### ACTIVITY
Find the lines below that contain the string "will". Copy each one.

Pixel coordinate grounding data
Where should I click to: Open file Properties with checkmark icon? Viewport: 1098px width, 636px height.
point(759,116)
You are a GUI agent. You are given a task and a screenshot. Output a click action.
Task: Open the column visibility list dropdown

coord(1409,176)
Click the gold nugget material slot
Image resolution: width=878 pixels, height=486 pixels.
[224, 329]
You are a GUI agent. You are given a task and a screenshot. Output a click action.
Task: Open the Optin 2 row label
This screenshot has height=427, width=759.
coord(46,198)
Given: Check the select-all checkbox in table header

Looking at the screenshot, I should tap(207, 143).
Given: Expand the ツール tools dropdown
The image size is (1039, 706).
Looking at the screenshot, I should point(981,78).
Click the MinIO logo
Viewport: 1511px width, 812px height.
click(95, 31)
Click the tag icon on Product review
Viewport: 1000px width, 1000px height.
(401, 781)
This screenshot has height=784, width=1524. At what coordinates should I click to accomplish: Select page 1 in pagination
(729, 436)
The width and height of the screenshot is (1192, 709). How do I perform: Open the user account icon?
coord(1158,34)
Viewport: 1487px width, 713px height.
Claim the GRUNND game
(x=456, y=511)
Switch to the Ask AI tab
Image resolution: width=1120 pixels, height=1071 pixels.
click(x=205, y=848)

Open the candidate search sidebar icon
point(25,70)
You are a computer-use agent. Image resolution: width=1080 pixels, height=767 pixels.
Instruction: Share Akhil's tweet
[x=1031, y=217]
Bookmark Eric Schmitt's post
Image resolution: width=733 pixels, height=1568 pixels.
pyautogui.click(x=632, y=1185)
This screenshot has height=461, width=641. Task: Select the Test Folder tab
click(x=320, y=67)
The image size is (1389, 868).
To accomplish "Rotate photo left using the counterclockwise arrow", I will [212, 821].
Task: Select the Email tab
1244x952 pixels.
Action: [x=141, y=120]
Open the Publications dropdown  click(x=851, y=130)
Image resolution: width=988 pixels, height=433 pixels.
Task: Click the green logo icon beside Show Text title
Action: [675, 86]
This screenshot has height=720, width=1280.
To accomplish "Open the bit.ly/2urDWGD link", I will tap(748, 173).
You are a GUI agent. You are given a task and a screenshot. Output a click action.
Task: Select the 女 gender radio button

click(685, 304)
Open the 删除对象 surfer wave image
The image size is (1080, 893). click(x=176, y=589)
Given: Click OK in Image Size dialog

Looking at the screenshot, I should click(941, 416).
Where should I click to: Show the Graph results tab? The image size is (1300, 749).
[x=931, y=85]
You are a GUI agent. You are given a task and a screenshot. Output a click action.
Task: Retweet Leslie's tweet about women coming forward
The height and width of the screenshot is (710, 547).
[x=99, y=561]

### THE COMPLETED TASK
To accomplish "Rotate photo left using the counterclockwise arrow", I will [212, 821].
To accomplish "Open the bit.ly/2urDWGD link", I will tap(748, 173).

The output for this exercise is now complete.